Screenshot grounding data

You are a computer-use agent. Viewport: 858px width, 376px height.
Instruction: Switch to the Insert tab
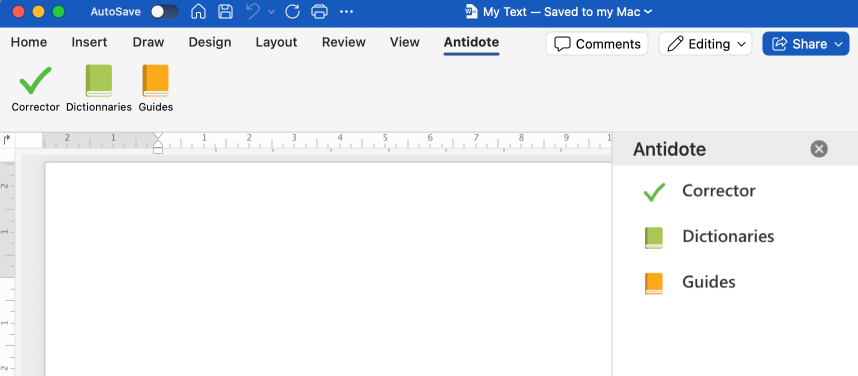point(89,42)
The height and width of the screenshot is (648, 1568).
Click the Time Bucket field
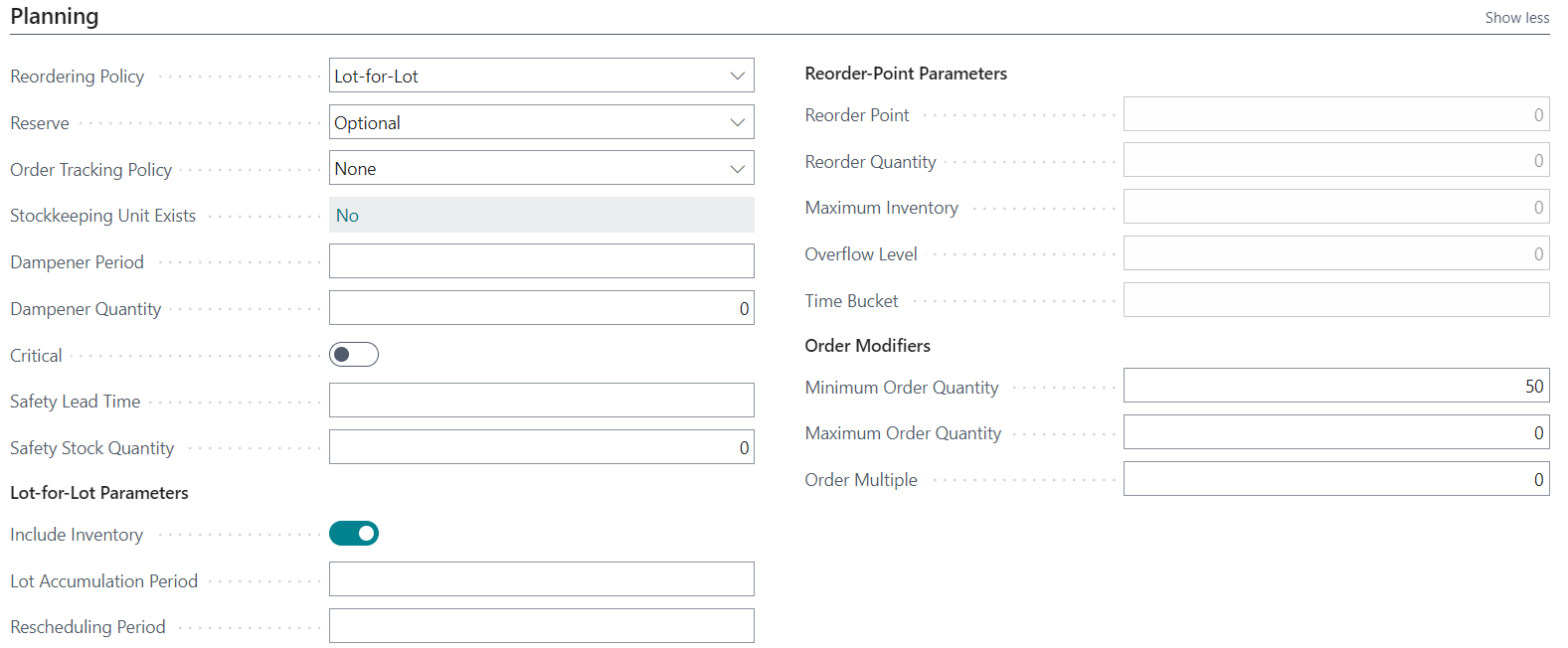tap(1334, 300)
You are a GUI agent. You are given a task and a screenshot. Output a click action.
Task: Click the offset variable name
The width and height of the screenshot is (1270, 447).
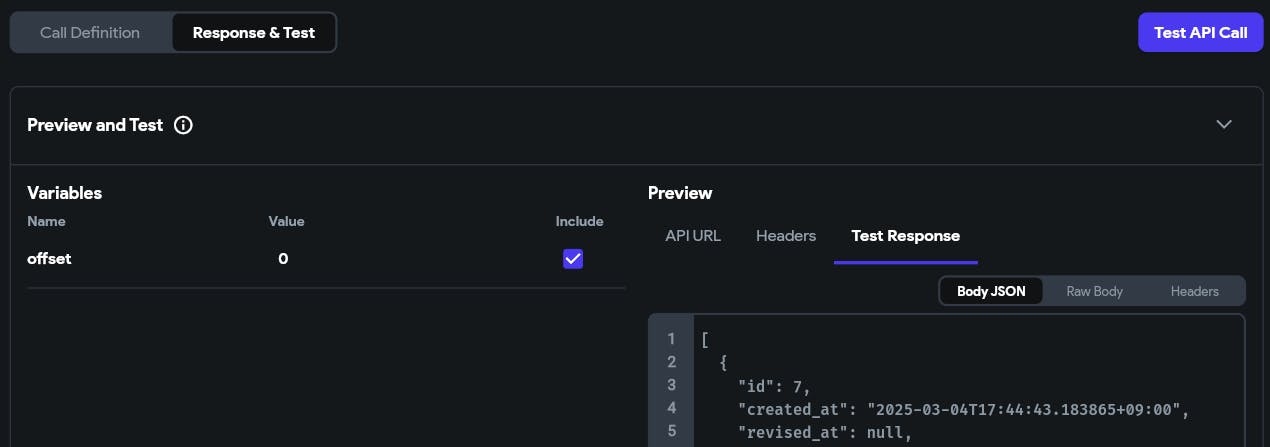coord(49,259)
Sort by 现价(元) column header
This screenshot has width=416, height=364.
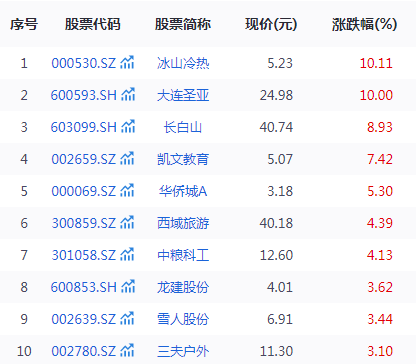click(x=271, y=24)
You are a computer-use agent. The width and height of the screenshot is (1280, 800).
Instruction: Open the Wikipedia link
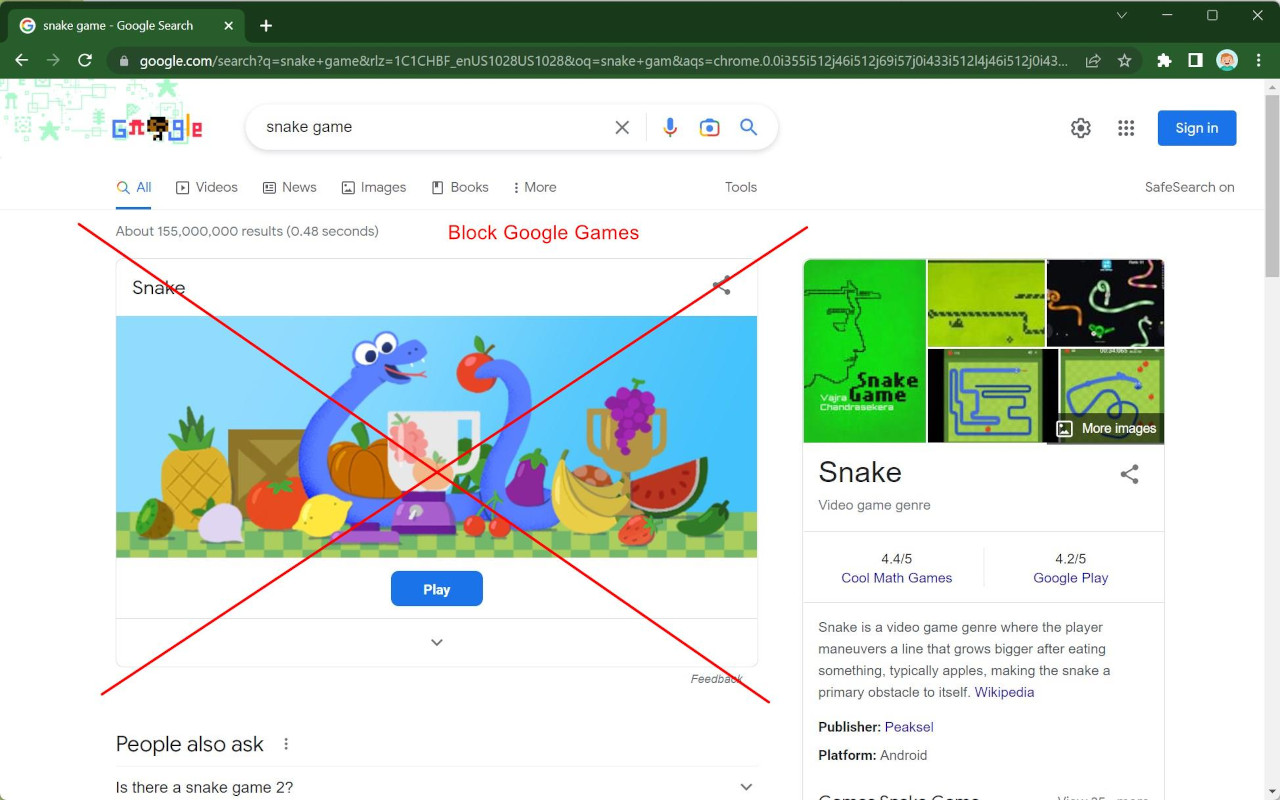click(1004, 692)
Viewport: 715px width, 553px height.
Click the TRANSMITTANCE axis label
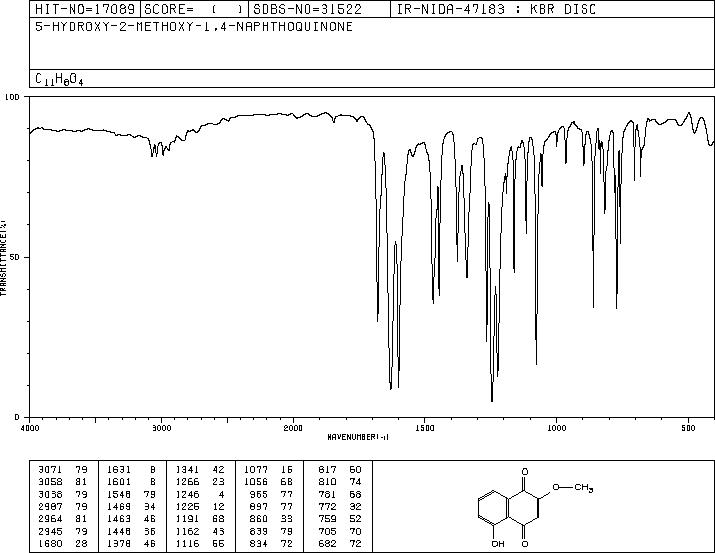tap(5, 257)
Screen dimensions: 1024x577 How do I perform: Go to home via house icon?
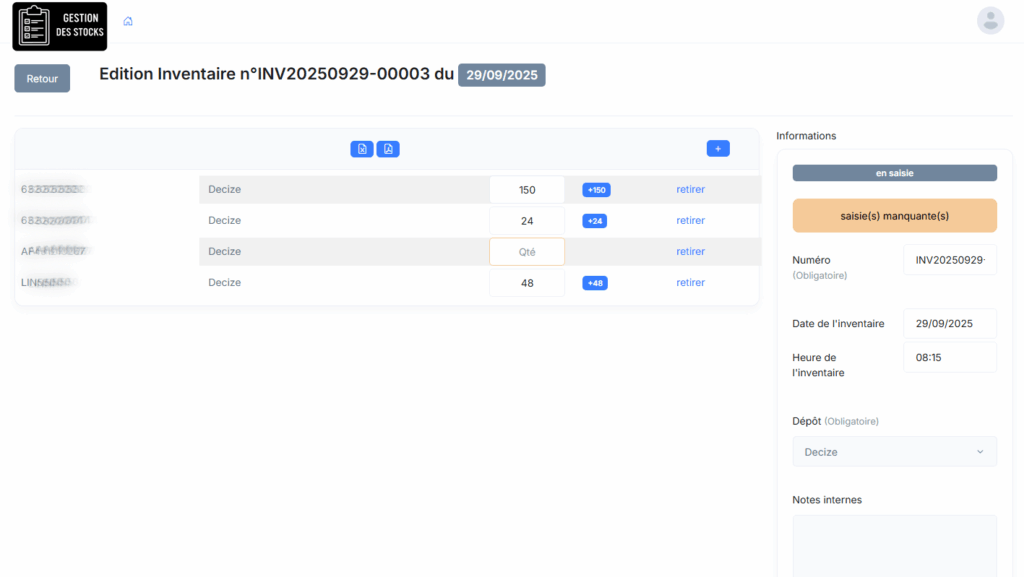click(128, 21)
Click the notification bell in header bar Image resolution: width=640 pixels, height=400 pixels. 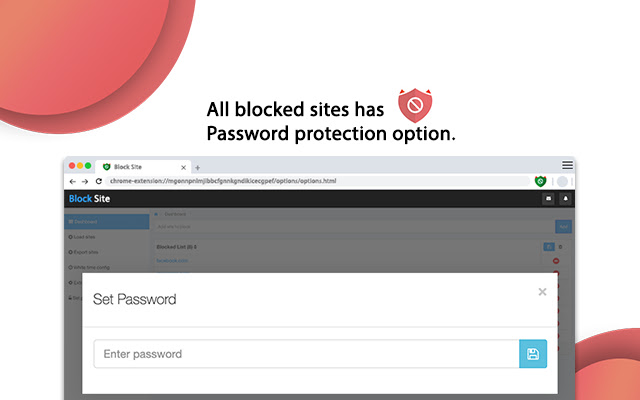[x=564, y=199]
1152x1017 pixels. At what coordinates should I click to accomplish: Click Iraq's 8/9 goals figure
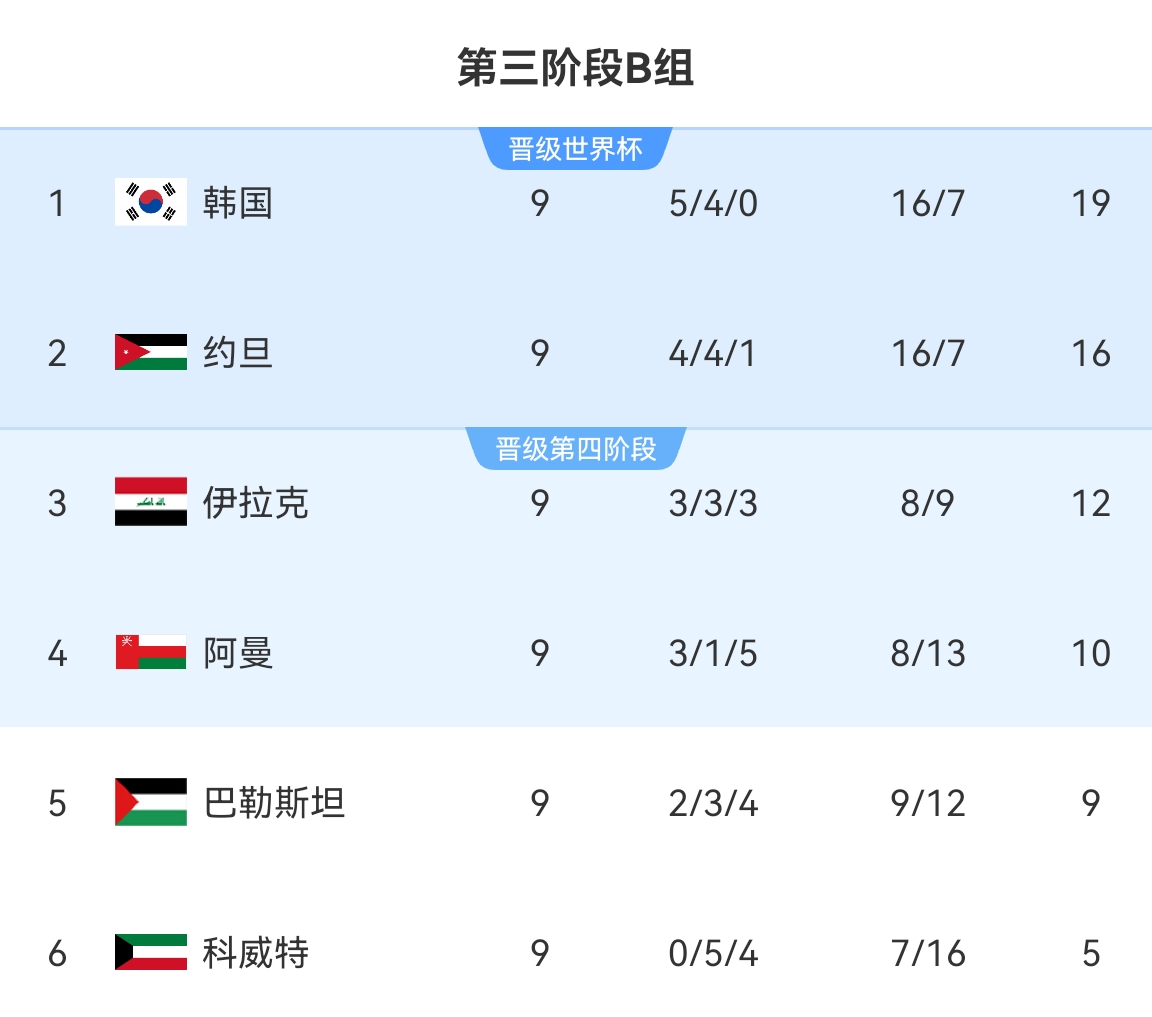coord(927,503)
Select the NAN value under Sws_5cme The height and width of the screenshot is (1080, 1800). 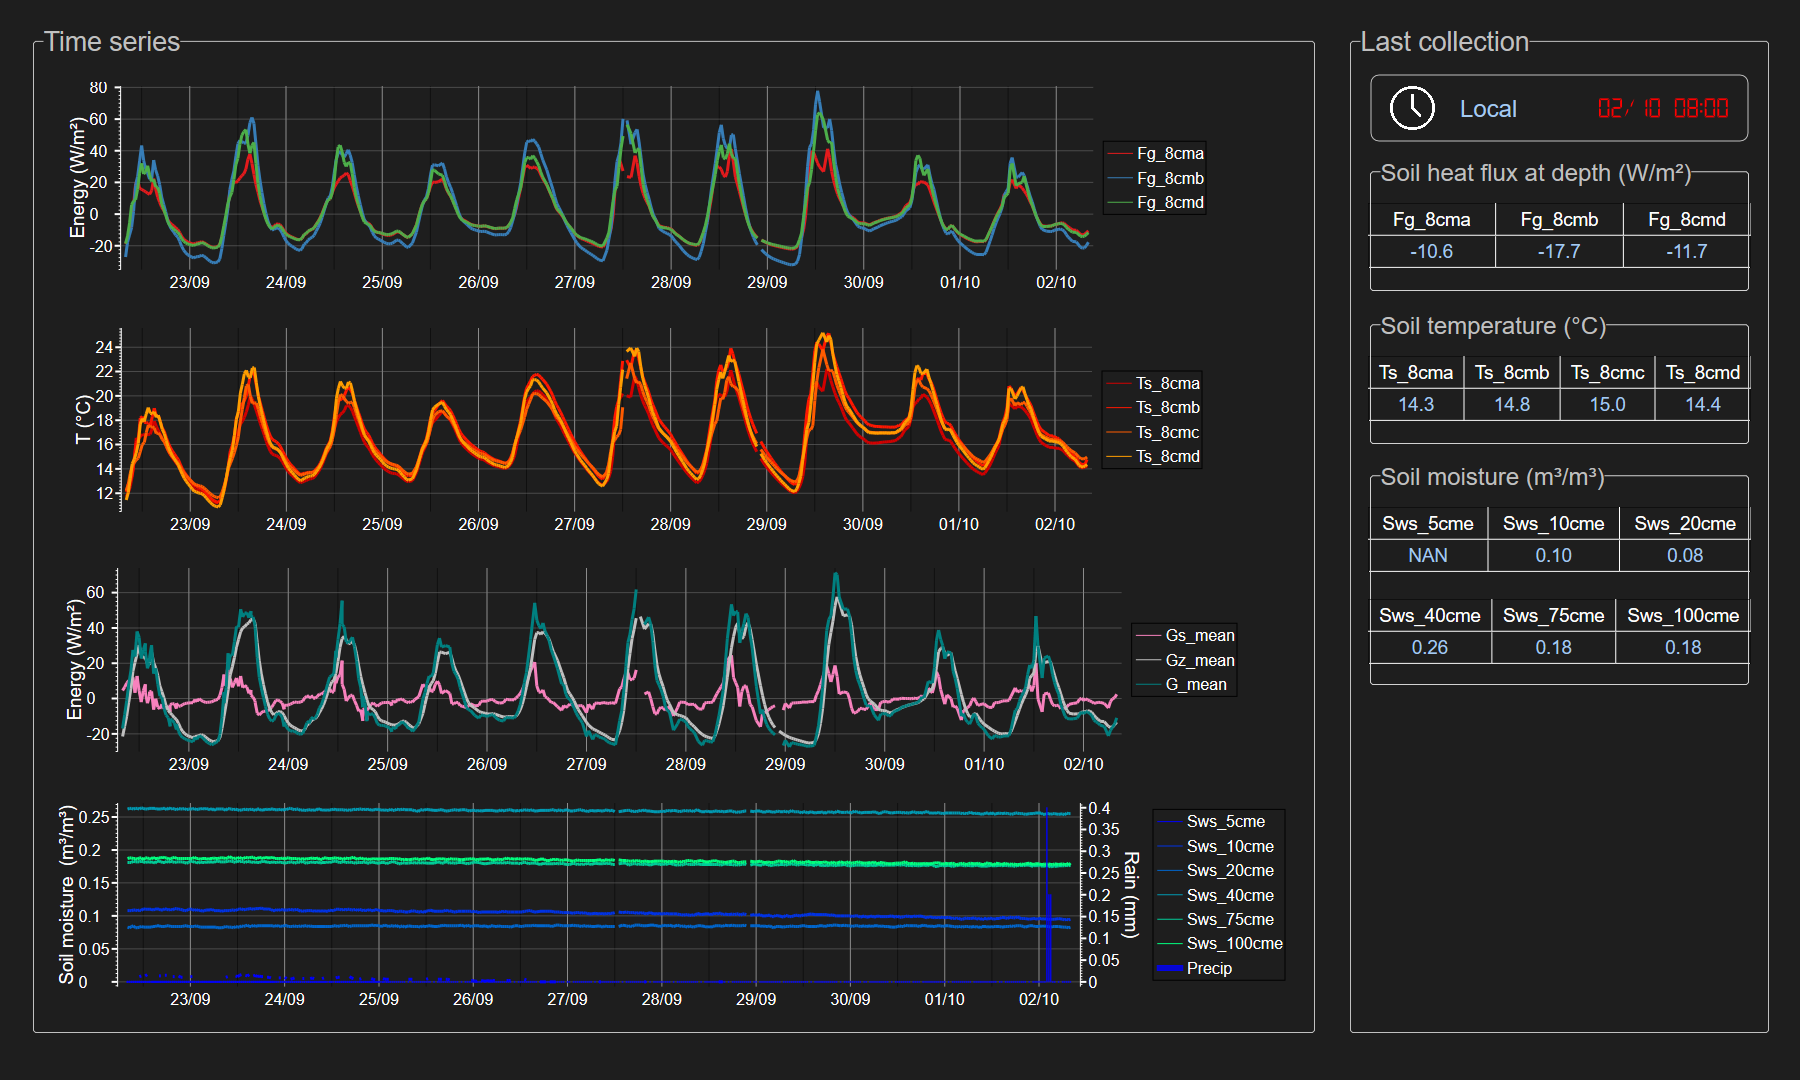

Directions for this task
Indicate how many lines in the records above contain the word "Viewport", giving only the number.

Answer for this exercise
2